LAU’s Global Classrooms-Model UN wraps up its second year
More than 660 high-schoolers from across Lebanon convened in Beirut this weekend for the second annual Global Classrooms–LAU Model UN, a program initiated by the United Nations Association of the United States of America and designed to engage young people in debate about current issues affecting the world.
More than 660 high-schoolers from across Lebanon convened in Beirut this weekend for the second annual Global Classrooms–LAU Model UN, a program initiated by the United Nations Association of the United States of America and designed to engage young people in debate about current issues affecting the world.
At the conference held on LAU’s Beirut campus, simulated UN committee meetings let participants test diplomatic skills acquired in a series of Saturday workshops led by LAU students as they wrote resolutions on topics such as the protection of women and children refugees, multinational corporations and development, religious intolerance, and the illicit trade of light weapons.

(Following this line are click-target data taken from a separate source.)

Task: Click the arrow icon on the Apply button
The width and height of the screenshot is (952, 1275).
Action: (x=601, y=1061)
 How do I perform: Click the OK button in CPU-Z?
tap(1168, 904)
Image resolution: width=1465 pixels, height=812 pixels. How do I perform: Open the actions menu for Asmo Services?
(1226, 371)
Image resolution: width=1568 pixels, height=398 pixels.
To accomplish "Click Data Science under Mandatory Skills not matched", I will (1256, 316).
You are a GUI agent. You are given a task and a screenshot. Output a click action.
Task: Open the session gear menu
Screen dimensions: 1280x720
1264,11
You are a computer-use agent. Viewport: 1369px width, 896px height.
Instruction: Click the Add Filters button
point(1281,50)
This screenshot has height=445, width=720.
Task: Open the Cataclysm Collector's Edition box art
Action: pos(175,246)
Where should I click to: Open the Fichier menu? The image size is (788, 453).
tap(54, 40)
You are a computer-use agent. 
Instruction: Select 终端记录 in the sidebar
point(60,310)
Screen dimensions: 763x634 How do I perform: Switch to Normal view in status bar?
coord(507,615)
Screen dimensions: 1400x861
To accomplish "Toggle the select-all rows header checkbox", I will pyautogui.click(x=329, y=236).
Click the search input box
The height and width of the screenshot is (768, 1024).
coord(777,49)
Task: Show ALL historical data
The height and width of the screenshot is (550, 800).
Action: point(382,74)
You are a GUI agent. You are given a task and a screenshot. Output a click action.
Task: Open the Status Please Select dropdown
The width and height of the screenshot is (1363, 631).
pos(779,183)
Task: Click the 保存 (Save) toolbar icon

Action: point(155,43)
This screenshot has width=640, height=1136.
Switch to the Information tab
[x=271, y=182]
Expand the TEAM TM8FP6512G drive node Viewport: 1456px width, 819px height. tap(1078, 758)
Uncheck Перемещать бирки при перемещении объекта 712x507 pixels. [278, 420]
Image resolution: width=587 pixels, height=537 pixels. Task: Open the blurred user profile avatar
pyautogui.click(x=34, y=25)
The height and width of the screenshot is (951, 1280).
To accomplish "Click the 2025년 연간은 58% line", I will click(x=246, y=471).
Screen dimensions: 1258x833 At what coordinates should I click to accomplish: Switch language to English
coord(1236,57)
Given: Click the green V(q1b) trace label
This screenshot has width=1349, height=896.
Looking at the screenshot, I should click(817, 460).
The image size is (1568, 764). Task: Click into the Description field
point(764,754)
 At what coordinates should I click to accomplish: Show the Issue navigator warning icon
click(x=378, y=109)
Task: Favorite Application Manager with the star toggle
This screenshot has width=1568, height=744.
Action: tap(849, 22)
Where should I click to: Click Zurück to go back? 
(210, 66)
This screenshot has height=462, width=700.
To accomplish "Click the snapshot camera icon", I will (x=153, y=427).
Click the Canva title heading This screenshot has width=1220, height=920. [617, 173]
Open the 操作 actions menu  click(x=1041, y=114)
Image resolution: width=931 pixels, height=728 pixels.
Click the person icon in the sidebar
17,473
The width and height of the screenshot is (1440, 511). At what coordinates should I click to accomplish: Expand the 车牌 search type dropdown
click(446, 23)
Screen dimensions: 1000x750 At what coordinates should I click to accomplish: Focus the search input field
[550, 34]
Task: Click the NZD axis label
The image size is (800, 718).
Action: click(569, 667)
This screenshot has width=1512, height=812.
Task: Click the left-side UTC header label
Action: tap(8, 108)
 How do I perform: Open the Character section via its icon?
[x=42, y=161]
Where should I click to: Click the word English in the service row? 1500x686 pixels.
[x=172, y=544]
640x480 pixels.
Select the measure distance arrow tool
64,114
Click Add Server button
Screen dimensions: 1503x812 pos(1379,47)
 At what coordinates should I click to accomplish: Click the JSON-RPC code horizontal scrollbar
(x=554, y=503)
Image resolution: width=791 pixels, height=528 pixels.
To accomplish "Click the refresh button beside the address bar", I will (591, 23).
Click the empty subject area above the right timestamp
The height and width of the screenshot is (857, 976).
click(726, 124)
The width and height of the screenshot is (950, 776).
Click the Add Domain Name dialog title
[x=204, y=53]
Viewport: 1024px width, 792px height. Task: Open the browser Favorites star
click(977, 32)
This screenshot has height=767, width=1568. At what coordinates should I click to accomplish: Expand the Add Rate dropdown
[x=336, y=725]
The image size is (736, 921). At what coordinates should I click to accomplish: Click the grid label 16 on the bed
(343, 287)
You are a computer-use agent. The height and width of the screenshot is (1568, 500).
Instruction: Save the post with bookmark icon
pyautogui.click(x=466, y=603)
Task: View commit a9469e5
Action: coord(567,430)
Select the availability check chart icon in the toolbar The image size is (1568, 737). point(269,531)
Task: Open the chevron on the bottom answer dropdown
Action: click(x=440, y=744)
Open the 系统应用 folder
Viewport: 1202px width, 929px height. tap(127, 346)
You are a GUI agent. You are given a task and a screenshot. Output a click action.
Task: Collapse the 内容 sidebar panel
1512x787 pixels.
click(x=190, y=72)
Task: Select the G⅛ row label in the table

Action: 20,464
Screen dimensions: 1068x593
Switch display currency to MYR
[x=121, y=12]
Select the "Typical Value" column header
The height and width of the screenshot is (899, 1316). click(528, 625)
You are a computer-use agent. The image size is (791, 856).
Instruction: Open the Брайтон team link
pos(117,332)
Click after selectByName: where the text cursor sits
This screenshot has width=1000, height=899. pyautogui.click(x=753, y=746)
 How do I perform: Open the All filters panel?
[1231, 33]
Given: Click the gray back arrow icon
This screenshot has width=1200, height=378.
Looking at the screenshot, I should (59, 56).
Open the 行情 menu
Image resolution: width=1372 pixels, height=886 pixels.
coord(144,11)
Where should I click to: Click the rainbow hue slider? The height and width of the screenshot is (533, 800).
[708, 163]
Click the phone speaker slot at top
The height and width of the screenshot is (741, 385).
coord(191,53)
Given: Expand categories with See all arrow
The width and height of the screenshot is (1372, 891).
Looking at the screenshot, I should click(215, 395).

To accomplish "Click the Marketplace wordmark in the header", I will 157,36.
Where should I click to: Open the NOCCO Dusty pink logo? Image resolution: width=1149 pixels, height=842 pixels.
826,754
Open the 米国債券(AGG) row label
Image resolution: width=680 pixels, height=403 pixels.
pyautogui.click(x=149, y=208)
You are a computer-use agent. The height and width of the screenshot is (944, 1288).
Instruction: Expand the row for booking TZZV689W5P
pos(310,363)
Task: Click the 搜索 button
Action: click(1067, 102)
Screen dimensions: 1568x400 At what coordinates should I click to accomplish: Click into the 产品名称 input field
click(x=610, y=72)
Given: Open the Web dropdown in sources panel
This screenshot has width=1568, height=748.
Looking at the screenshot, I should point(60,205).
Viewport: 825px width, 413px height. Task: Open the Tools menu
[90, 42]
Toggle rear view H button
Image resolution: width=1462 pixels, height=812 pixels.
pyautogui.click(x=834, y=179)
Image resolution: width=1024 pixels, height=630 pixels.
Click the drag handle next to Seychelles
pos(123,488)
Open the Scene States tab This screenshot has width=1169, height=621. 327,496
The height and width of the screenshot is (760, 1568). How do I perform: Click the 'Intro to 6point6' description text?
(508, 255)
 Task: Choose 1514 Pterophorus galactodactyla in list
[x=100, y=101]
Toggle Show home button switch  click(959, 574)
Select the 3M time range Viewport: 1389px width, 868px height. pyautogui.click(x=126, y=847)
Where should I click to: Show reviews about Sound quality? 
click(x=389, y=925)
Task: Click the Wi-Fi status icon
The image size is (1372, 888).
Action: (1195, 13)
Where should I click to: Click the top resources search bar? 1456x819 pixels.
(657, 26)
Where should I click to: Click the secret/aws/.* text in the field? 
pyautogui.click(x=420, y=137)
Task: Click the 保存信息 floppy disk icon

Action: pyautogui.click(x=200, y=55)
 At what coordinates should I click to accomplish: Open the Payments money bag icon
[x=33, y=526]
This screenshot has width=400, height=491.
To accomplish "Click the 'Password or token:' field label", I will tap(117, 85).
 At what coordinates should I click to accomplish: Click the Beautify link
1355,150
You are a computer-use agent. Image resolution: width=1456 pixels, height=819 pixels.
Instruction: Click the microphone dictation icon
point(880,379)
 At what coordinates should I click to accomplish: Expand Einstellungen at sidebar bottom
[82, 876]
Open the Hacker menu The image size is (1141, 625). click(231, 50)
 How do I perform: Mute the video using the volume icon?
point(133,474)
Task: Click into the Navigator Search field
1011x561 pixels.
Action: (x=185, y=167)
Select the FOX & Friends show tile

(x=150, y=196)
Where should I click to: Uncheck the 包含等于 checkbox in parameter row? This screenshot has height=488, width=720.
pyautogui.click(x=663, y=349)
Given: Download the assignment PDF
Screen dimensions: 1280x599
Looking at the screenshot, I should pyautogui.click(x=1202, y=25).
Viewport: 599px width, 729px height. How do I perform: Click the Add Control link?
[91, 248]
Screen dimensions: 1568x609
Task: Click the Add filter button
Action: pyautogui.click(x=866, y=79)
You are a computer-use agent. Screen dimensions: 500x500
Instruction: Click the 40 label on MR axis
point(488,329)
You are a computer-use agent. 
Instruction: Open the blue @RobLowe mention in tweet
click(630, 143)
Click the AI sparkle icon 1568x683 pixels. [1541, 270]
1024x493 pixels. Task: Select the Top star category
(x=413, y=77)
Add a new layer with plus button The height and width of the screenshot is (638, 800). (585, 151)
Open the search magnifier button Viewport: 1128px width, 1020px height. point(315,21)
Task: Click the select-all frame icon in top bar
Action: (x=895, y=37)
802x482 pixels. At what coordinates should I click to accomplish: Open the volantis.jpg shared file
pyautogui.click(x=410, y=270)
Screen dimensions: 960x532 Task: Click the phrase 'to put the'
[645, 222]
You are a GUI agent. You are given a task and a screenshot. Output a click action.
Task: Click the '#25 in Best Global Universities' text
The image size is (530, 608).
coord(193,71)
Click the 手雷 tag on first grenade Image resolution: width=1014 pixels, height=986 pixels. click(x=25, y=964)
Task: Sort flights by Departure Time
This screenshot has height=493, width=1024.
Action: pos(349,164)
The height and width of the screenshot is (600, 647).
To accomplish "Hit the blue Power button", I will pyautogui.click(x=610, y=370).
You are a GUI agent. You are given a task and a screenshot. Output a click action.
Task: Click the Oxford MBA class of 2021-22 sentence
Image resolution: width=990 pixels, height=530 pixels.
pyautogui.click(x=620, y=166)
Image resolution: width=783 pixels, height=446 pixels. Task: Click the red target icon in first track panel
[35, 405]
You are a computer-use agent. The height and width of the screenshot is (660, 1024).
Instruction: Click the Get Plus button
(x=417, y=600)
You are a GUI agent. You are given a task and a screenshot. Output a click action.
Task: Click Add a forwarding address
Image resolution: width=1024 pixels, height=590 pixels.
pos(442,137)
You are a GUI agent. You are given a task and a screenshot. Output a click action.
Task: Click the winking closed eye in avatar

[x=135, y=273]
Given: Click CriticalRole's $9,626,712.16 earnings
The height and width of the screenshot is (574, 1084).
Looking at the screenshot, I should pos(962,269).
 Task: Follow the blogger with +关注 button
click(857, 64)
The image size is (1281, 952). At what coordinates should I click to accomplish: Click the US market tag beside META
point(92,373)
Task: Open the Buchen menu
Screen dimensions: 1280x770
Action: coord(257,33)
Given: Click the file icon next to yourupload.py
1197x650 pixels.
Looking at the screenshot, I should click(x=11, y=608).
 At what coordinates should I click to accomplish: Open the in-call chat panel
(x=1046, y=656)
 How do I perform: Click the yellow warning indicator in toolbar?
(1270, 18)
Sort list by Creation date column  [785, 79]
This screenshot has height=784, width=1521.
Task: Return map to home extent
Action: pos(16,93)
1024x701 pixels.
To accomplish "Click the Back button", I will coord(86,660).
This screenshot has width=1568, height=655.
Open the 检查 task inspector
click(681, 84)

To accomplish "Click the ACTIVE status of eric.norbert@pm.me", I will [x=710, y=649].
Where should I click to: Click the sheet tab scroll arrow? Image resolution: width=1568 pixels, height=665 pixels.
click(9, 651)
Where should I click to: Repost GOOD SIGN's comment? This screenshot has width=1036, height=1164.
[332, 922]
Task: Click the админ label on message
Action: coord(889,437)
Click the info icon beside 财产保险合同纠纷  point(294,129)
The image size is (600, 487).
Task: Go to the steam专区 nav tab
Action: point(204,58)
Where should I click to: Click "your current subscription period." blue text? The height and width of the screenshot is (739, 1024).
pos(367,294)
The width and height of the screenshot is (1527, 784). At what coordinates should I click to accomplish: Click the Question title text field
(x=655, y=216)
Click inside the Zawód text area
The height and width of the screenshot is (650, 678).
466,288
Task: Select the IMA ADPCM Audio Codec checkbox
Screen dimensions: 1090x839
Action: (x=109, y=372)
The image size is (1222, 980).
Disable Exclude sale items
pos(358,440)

After these sessions, the high-school students—representing nearly 100 nations—set up a global village in front of the Safadi Fine Arts Building, where they achieved mutual understanding through food and drink and dance. On Sunday, a rousing closing ceremony at the UNESCO palace honored UN Special Coordinator for Lebanon Geir O. Pedersen and the late Lebanese minister and deputy George Frem.
In addition to words of encouragement from President Jabbra and Pedersen, the young “excellencies” and “ambassadors”—as Lebanon’s culture minister Tarek Mitri dubbed them—also heard about Frem’s belief in “servant leadership…a fine, subtle, almost elegant balance of stature and humility, strength and goodness, compassion and wisdom…and above all energy and passion in serving his purpose.”
Next year, says Model UN Secretary-General Samer Rachid, a fourth-year industrial engineering student, LAU hopes to incorporate some real-world diplomacy into its program—until now, the only one of its kind in the Middle East—by inviting students from other countries in the region to take part.